A cognitive architecture can achieve this only if it has 'logistics of access'.
Newell analyzed this in detail in his Unified Theories of Cognition (1990, e.g., p. 74-77). In short, his analysis is:
1. Local storage of information is always limited. So, with more information to deal with, the system needs 'distal access' to that information.
2. Then it needs to 'retrieve' that information to affect processing.
For example, we can form arbitrary sentences with our lexicon of around 60.000 words or more (e.g., "pizza eats Sue"). Trying to do this based on chaining words from other (learned) sentences will not work, if only because the amount of sentences that can be created is simply too large for that.
Instead, this requires an architecture that provides distal access to arbitrary words in the lexicon, and can combine them in arbitrary sentence structures.
The architecture that Newell analyzed uses symbols to achieve distal access and to retrieve that information for processing (as in the digital computer). It is interesting to note that his use of symbols and symbol manipulation thus derives from the more fundamental requirement of logistics of access.
This opens up a new possibility: to achieve logistics of access without using symbols. For example, with an architecture that achieves distal access but does not rely on retrieval.

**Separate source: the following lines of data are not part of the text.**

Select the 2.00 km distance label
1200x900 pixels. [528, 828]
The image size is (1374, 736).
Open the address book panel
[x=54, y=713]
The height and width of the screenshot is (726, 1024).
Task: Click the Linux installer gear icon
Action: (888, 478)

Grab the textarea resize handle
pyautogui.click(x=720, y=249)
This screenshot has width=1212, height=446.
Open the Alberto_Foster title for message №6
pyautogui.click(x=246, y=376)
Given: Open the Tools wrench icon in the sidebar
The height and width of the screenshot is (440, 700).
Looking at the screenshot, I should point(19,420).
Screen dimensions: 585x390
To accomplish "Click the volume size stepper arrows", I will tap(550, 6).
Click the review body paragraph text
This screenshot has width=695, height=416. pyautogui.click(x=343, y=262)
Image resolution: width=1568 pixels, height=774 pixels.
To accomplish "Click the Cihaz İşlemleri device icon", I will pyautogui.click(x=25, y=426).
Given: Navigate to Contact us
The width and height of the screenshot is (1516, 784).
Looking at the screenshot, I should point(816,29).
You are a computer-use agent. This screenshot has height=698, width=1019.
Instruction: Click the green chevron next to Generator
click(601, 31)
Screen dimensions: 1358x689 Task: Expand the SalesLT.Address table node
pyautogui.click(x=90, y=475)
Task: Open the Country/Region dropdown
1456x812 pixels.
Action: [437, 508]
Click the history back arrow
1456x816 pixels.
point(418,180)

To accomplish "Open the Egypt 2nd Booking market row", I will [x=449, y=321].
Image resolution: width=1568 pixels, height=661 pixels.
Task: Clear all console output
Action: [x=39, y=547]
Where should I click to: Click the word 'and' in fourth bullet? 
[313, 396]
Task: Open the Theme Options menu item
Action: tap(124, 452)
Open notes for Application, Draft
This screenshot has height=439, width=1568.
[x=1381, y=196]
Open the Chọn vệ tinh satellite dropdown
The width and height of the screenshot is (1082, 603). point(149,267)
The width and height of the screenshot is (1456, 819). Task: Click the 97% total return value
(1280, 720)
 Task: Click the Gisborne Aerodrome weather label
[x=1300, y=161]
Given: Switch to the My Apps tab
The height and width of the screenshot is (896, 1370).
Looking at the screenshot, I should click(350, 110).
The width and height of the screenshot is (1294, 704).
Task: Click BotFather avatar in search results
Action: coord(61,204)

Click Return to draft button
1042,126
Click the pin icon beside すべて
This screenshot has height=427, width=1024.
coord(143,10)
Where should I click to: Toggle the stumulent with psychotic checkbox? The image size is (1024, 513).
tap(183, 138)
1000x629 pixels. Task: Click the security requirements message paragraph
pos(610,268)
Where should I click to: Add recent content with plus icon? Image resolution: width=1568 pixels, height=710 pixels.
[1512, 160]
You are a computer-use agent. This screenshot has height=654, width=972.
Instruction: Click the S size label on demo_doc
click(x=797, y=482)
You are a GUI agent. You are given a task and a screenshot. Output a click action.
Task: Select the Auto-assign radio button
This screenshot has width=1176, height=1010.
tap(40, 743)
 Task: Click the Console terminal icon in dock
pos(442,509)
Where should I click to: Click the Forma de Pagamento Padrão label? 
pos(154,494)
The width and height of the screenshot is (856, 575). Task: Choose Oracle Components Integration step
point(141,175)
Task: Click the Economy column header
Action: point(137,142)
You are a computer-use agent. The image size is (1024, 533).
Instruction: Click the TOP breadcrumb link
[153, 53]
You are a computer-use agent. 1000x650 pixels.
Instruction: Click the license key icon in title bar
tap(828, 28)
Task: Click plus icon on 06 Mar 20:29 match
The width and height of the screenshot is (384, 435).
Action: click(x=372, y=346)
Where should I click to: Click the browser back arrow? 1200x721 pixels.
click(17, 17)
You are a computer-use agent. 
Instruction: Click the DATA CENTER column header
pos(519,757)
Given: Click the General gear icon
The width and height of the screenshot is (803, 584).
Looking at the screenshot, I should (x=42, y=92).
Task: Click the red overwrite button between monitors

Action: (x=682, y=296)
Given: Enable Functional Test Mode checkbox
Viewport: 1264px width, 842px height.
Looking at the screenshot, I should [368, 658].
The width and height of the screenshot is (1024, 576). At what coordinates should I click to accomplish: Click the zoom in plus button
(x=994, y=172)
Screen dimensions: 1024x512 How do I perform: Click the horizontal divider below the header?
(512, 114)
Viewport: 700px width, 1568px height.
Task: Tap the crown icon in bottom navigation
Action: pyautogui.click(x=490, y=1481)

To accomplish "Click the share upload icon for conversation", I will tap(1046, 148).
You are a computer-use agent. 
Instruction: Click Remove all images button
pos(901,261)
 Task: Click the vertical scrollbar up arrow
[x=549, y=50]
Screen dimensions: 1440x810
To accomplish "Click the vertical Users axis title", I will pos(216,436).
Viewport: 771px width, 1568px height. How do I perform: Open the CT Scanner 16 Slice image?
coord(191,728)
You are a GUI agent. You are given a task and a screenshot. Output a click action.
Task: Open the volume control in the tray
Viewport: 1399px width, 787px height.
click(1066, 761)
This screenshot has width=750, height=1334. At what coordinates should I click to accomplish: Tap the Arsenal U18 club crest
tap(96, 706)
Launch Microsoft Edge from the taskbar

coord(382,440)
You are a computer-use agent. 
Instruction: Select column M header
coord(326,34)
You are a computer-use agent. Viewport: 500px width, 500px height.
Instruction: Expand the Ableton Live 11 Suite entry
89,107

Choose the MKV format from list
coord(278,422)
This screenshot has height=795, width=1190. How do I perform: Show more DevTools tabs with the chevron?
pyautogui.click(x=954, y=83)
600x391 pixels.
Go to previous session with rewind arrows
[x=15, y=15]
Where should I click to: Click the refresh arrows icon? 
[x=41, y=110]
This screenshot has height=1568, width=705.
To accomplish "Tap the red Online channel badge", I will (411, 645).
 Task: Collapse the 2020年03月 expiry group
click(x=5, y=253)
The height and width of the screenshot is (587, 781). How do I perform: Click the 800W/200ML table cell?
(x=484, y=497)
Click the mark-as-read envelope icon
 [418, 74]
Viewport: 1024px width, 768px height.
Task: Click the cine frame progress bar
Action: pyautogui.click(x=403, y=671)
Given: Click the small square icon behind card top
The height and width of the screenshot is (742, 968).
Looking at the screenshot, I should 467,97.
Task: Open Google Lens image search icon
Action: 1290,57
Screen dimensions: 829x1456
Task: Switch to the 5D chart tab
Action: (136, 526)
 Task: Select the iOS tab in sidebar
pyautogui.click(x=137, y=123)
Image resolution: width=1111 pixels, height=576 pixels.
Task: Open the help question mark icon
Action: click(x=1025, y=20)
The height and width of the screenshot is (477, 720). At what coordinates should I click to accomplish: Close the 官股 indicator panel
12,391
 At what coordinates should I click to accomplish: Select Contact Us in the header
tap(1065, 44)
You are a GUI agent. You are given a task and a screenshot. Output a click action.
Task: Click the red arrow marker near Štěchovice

An architecture of this kind is a small-world network structure. An example of that is the road network we use for traveling. It is productive and compositional, because it gives the possibility to travel (basically) from any house to any other. Not by direct connections between them, but via dense local roads and sparse hubs. Also, access from a new house to any other can easily be achieved just by connecting that house to its nearest local road.
Neural networks can achieve this for language as well. An interesting consequence is that 'words' are network structures themselves that remain where they are. A sentence is just a connection path that (temporarily) interconnects these word structures. As a consequence, words are always content addressable, which is not the case with symbols or vector operations.
(For a more detailed analysis, see e.g., arxiv.org/abs/2210.10543)
That paper describing 'linguistic inputs' in children as if that's actually how we make sense of the world is such a great illustration of the head-banging problem at the heart of this. How difficult is it to understand? We make sense of the world and navigate it with our bodies. The Stochastic Parrots term is great (LLMs will only ever be able to output a sort of empty meta-language) but it still suggests an organic being that uses the meta-language to communicate, even if the 'words' it's saying are mimicry - the fact it is using its vocal cords, tongue, beak, to make sounds that attract other animals (us) likely to give it food and attention is not meaningless.
But an LLM is always virtual, never 'needing' anything, never caring about anything, never feeling physical agitations of the nervous system that signals anything about the environment. So what's the point? We got to the stage where chatbots can run mundane tasks that are - at best - boring for humans, at worst generating abuse from angry customers. That's useful, if limited. But trying to 'solve' the problem of meaning? Surely that's a category error; understanding the world is not what a chatbot does or is even supposed to do. Neither is it a problem to be solved, or one that a machine can ever solve unless we literally learn how to give them a human body. And automating creativity? What is WRONG with these people? Automation was supposed to free us up to do the things we love. If creativity isn't exactly that, then what's left? It's all just so weird to me.